I have rehabbed fear aggressive dogs before. It takes time, patience and a lot of learning and work on your part. Using physical corrections carries a VERY high risk with these kinds of dogs as it usually amps them up even further and may also take away the cues you need to be able to interrupt a reaction. You need the dog to trust and respect you and not fear you so you want to use positive reinforcement and counter conditioning as the basis of any training and behavioral modification program you use. 

Also, my fear aggressive dog did not look fearful (he ran straight at people with teeth barred) but he was. 

It sounds like you love your puppy very much so keeping him and rehabbing is probably the way to go. Yes you will have to watch him like a hawk but at his age he should come around.


----------



## selzer (May 7, 2005)

How old was Tessa when you got her?


----------



## dgon27 (Mar 12, 2008)

selzer said:


> How old was Tessa when you got her?


4 months


----------



## celiamarie (Feb 18, 2006)

any chance on getting a video of Bode soon?


----------



## selzer (May 7, 2005)

dgon27 said:


> 4 months


I was curious because if you got her when she was full grown, then maybe you were not used to normal puppy behavior. 

Still, you puppy COULD still be a normal puppy, your bitch may just have been an easy, compliant pup; while the dog pup has a different personality. Lots of people find females easier to train than males. It sounds like this little guy will need more leadership, training, and socialization than your bitch needed. Work through fear periods with consistancy and stepping back a little and try not to overwhelm the puppy. 
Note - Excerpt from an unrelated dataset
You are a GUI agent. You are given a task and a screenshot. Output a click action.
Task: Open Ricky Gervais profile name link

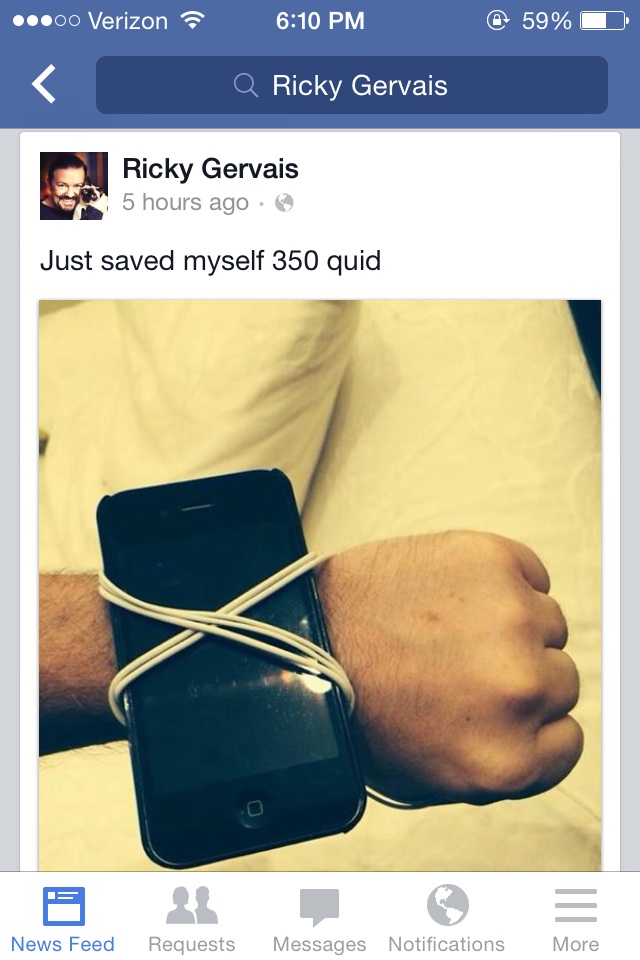click(210, 168)

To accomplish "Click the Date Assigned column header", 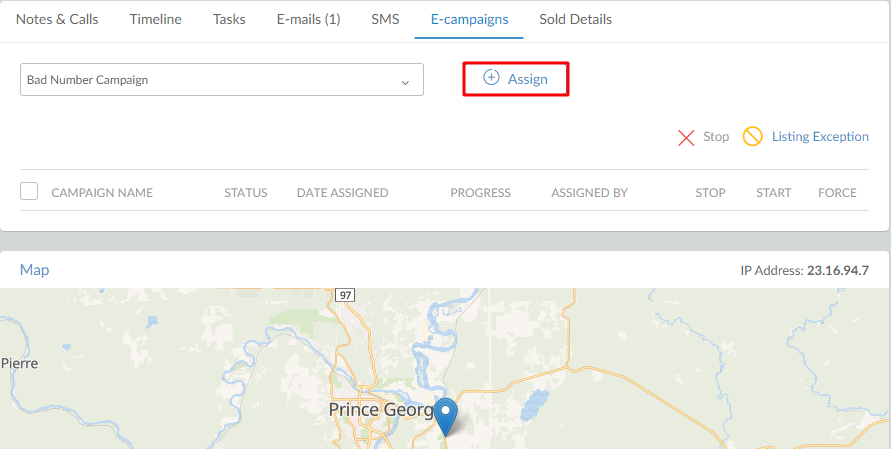I will 343,193.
With continued training and patience and persistance, in another nine years, he will be the best dog around.


----------



## dgon27 (Mar 12, 2008)

So many things to think about. Getting kind of overwhelmed. Thanks for everyones input, help and concerns. Still up in the air.


----------



## JeanKBBMMMAAN (May 11, 2005)

Are you near here? 
Adler Stein Kennels-German Shepherds-German Shepherd Puppies-Working Line German Shepherds


----------



## dgon27 (Mar 12, 2008)

JeanKBBMMMAAN said:


> Are you near here?
> Adler Stein Kennels-German Shepherds-German Shepherd Puppies-Working Line German Shepherds


A little over 2 hours away.


----------



## dgon27 (Mar 12, 2008)

Update:
I took my guy to the breeders house today. She said that Bode is not aggressive. Just unsure and a little fearful of all this new stuff. He kind of got punked by an older dog, but it was good for him. He realized that he is not the king. He also got to run around with with one of his littermates. When we first got there, Bode barked at the breeder. She walked right up to him and pet him. He was fine after that. Well, wish us luck. I hope all goes well. Fingers crossed.


----------



## Jax08 (Feb 13, 2009)

That's wonderful! It's always great when you can have another person evaluate what is going on.


----------



## dgon27 (Mar 12, 2008)

So, we have decided not to give Bode back to the breeder. I think I kind of always knew it 

Well, here are a few videos of him and his behavior.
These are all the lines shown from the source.